The Great Barrier Reef, spanning over 344,400 square kilometers, faces increasing threats from climate change and human activity. Addressing these challenges requires large-scale, coordinated conservation efforts. With 730 tourism operators and 1,500 permitted vessels and aircraft in the Great Barrier Reef Marine Park, there is an immense yet underutilized opportunity for collaborative site stewardship to build better knowledge of the reef.
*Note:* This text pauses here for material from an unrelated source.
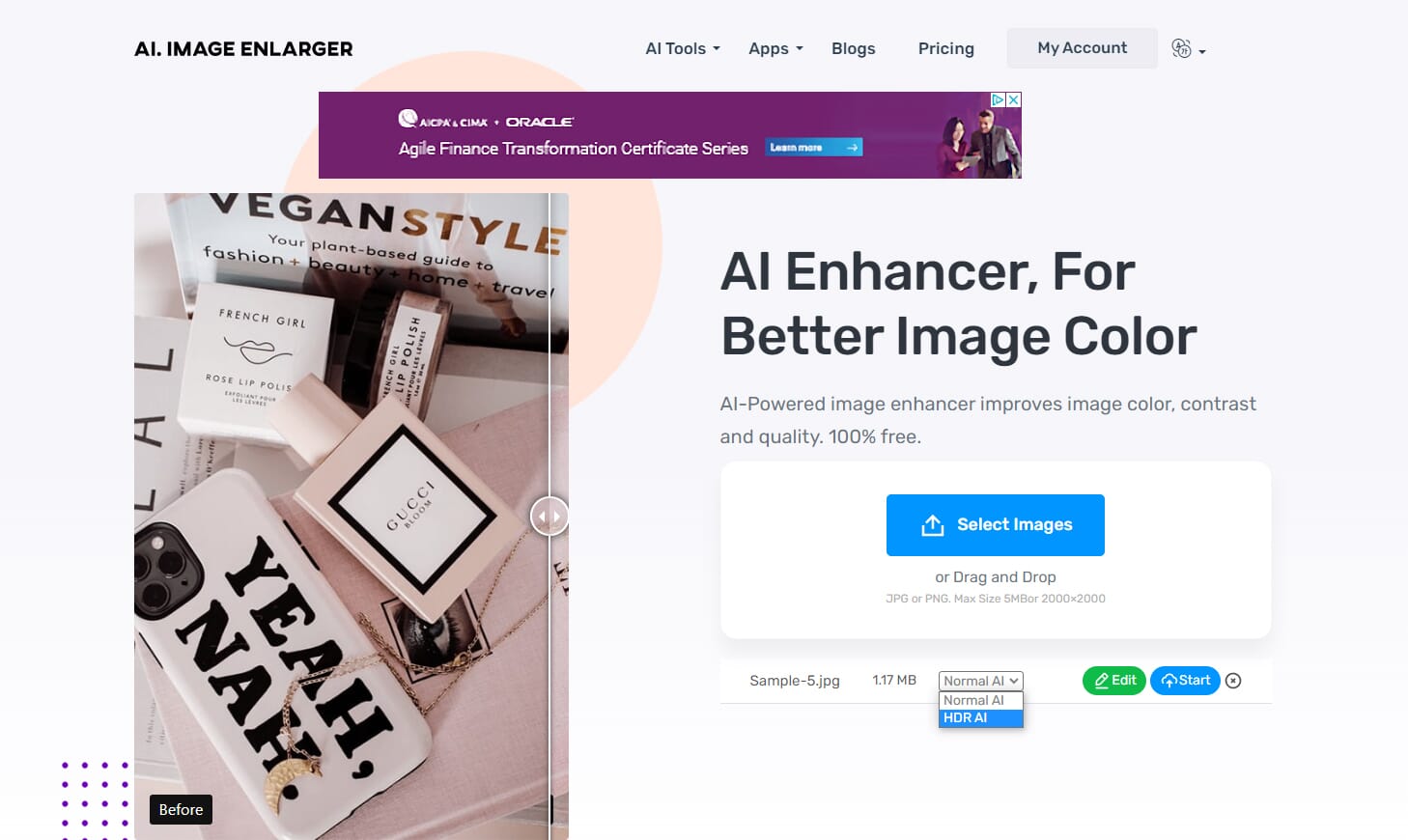Click the upload icon on Select Images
Fitzroy Island Resort has embraced its role as the main custodian of Fitzroy Island Reef, implementing a structured site stewardship framework to generate valuable long-term data. Our approach integrates multiple monitoring projects, including photo point counts, weekly quantitative transects, RHIS surveys, reef photogrammetry, coral recruitment assessments, spawning observations, fish diversity surveys, time-series coral monitoring, and marine turtle population studies—all aimed at enhancing site-specific knowledge. By embedding standardized scientific methods into our stewardship model, we create high-resolution datasets that provide critical insights into reef health.
This presentation will showcase our site stewardship framework and demonstrate how tourism operators can integrate structured monitoring into their operations. If widely adopted, this model could generate a comprehensive reef-wide dataset, strengthening partnerships between scientists, industry, and communities—shifting tourism operators from observers to active stewards of the Great Barrier Reef.